NEW YORK — Home prices continued to rise this spring, but the pace of increase has slowed since late last year.
The S&P/Case-Shiller home price index, a closely watched measure of home values. posted a 9.3% annual increase in its May reading, down from the 10.8% rate in April. The rate of increase was as high as 13.7% in November before slowing every month since.
The good news for homeowners is that the index has now been up every month over the last two years — after posting drops almost every month over the previous five years.
Prices rose in all 20 cities measured by the index, with nine of those markets posting double-digit percentage gains. The fastest growth was a 15.4% year-over-year jump in prices in San Francisco. The most modest gain was a 2.4% rise in Cleveland.
Most of the big gains were in markets in California and Florida, as well as Las Vegas. All of those markets were hit particularly hard by the housing bust that followed the home price bubble in the middle of the last decade.

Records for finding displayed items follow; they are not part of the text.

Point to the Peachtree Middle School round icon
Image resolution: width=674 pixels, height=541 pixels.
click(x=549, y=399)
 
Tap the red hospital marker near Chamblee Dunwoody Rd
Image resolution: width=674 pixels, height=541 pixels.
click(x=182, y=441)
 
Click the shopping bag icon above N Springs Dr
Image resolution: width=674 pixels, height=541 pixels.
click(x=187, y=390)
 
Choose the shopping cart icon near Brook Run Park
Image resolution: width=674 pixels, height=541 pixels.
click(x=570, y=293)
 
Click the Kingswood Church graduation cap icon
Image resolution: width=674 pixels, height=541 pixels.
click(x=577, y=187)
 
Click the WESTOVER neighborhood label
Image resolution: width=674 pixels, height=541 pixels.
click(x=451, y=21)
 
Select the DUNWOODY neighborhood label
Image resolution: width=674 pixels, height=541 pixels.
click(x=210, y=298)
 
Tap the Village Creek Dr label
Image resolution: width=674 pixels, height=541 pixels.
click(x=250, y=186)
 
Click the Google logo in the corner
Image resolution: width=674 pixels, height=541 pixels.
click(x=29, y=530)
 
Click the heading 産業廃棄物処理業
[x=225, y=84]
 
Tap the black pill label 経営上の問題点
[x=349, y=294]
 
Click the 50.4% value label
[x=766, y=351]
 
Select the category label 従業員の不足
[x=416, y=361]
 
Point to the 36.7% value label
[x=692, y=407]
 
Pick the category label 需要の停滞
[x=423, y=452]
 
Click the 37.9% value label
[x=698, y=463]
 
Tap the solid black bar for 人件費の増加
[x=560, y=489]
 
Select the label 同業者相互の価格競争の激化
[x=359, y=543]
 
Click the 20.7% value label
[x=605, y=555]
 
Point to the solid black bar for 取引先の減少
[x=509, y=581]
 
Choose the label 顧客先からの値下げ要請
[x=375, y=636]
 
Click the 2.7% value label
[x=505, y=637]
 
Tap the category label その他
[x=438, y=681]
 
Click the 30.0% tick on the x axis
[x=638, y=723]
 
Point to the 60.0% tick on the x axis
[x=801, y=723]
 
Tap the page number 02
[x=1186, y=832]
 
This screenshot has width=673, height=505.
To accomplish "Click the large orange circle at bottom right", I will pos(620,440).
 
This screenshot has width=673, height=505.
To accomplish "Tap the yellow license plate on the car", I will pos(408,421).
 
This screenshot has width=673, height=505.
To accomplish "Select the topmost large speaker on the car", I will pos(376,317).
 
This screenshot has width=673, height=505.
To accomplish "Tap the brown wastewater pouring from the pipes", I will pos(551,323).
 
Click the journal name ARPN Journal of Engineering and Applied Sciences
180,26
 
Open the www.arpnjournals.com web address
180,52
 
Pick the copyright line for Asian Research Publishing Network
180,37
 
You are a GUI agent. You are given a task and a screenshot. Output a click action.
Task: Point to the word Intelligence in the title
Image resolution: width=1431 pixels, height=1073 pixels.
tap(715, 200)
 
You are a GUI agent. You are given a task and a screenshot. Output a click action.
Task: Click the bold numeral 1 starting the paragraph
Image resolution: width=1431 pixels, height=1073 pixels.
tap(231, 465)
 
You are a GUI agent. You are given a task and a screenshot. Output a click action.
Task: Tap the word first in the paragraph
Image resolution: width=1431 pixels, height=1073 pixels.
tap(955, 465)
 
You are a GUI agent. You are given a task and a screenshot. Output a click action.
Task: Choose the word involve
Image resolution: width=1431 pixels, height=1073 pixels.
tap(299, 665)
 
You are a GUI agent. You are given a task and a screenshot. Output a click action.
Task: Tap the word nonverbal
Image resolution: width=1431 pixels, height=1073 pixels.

A drop in mortgage foreclosures and unemployment, low mortgage rates and pent-up demand for people who had wanted to buy homes have combined to help lift home prices.
A recovery in home sales and prices have been a major driver of the rebound of the U.S. economy so far this year, as the jump in prices has increased household wealth. The price increases and low mortgage rates also helped many homeowners refinance their mortgages and lower their home payments.
But even with two years of increases, prices are still 17% below the peak reached at the height of the housing bubble in early 2006.